EXERCISES -
**a.** From the Golden Ragwort passage, list every common name that Gray's genus description gives for Senecio.
**b.** Reproduce the part of the Golden Ragwort passage that begins with the words containing "Category: Asteraceae" and ends with "west of Cranberry.".
::: PASSAGE SHOWN :::
Category: Asteraceae

  • Golden Ragwort (Senecio aureus)

    Golden Ragworts are attractive flowers, a bit like a yellow aster, that bloom in the middle spring, just after the tulips in your garden. The heart-shaped basal leaves and the pinnately lobed (rather fern-like) stem leaves are distinctive. They like a somewhat shady location; these were blooming in early May beside a wooded country lane west of Cranberry.

    Gray (with help from J. M. Greenman) describes the genus and the species:

    SENECIO [Tourn.] L. GROUNDSEL. RAGWORT. SQUAW-WEED. Revised Bt J. M. Greenman. Heads many-flowered; rays pistillate or none; involucre cylindrical to bellshaped, simple or with a few bractlets at the base, the bracts erect-connivent. Receptacle flat, naked. Pappus of numerous very soft and capillary bristles.— Ours herbs, with alternate leaves and solitary or eorymbed heads. Flowers chiefly yellow. (Name from senex, an old man, alluding to the hoariness of many species, or to the white hairs of the pappus.)
::: INFORMATION GIVEN :::
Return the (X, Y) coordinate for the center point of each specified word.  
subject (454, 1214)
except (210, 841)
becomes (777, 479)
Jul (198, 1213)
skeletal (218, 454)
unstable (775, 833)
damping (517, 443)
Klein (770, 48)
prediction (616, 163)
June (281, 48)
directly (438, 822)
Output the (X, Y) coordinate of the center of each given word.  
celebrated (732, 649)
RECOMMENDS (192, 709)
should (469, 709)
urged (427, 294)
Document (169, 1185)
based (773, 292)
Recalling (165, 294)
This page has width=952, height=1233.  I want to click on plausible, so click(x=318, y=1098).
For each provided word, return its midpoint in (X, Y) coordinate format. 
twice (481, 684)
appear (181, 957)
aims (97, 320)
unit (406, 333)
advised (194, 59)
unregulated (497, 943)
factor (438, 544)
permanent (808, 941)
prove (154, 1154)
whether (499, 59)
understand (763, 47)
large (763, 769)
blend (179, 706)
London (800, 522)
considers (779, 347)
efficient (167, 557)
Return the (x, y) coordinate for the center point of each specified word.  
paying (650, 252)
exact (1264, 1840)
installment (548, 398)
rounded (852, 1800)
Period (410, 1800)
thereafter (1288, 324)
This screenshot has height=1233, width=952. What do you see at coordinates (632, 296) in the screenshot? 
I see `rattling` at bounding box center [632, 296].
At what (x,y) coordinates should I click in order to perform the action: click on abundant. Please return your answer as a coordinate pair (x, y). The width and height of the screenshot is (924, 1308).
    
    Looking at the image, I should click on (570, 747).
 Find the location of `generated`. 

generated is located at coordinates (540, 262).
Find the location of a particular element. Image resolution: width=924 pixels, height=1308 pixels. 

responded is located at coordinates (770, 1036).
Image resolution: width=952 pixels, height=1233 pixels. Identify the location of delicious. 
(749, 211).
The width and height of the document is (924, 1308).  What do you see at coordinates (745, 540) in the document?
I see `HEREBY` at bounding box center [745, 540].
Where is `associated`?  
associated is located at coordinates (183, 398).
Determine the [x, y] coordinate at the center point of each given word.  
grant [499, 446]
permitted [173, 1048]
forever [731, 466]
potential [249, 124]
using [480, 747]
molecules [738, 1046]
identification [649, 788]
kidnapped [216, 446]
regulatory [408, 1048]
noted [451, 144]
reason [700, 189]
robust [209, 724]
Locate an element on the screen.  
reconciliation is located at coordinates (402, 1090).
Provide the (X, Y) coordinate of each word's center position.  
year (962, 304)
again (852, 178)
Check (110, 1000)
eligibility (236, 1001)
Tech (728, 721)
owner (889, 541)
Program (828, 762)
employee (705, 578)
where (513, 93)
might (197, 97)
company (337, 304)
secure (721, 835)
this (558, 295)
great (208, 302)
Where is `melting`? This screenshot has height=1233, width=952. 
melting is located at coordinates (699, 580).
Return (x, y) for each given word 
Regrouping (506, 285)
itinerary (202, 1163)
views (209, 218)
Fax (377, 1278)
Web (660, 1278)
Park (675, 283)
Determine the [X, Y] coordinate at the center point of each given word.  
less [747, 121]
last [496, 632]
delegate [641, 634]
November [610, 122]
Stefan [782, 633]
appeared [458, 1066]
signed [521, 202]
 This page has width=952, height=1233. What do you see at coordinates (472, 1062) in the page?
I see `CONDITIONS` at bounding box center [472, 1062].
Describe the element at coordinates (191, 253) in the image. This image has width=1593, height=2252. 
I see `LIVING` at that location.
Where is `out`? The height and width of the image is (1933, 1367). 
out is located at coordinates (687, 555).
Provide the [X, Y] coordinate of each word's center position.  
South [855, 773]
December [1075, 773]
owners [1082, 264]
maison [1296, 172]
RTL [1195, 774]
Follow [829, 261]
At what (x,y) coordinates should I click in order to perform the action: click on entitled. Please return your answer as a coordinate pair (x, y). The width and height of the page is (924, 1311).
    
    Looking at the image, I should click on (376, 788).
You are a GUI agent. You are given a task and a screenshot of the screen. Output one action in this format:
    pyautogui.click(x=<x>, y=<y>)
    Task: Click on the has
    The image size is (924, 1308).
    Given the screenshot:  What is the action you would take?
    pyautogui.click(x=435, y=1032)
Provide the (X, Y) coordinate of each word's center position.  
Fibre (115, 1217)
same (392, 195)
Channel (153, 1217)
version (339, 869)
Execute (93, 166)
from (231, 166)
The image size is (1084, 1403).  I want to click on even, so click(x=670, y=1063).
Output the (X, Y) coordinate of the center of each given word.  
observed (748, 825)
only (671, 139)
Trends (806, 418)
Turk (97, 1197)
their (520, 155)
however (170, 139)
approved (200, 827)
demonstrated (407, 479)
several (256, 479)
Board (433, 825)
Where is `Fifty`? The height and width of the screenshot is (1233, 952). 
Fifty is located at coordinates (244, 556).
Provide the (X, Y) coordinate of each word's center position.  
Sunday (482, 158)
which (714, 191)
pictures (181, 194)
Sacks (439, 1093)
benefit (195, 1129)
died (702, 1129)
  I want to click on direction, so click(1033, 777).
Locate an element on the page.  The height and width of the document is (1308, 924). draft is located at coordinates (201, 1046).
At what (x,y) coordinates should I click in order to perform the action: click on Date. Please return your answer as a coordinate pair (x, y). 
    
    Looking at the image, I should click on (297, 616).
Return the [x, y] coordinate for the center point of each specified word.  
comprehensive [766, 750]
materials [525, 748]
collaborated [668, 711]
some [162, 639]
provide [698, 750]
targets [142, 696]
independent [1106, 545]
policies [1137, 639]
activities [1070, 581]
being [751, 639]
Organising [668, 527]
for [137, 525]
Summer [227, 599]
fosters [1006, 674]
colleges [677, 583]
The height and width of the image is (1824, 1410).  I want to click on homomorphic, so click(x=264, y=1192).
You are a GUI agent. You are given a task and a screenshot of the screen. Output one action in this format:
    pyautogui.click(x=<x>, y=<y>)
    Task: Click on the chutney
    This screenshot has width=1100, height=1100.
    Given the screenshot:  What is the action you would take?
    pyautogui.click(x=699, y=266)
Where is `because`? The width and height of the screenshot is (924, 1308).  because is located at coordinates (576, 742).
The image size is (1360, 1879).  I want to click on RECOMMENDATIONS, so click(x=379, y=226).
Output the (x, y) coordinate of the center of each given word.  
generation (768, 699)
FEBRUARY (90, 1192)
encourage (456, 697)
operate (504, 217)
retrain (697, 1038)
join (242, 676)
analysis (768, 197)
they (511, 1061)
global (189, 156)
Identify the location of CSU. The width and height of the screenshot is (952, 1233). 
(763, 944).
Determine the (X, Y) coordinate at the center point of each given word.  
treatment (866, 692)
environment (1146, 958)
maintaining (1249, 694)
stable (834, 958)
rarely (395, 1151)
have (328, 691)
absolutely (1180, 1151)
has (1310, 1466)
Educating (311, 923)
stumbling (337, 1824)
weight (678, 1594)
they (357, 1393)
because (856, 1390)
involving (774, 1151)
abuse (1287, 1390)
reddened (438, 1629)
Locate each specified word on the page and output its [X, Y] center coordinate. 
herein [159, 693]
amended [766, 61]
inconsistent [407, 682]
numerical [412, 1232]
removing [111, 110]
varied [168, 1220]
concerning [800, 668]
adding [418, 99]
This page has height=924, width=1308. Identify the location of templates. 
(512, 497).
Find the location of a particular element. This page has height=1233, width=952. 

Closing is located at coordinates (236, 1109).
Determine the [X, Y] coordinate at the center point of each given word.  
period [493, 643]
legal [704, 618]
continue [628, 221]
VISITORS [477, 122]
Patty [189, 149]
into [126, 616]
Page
:::
YOUR WRITTEN ANSWERS -
**a.** GROUNDSEL, RAGWORT, SQUAW-WEED

**b.**
Category: Asteraceae

  • Golden Ragwort (Senecio aureus)

    Golden Ragworts are attractive flowers, a bit like a yellow aster, that bloom in the middle spring, just after the tulips in your garden. The heart-shaped basal leaves and the pinnately lobed (rather fern-like) stem leaves are distinctive. They like a somewhat shady location; these were blooming in early May beside a wooded country lane west of Cranberry.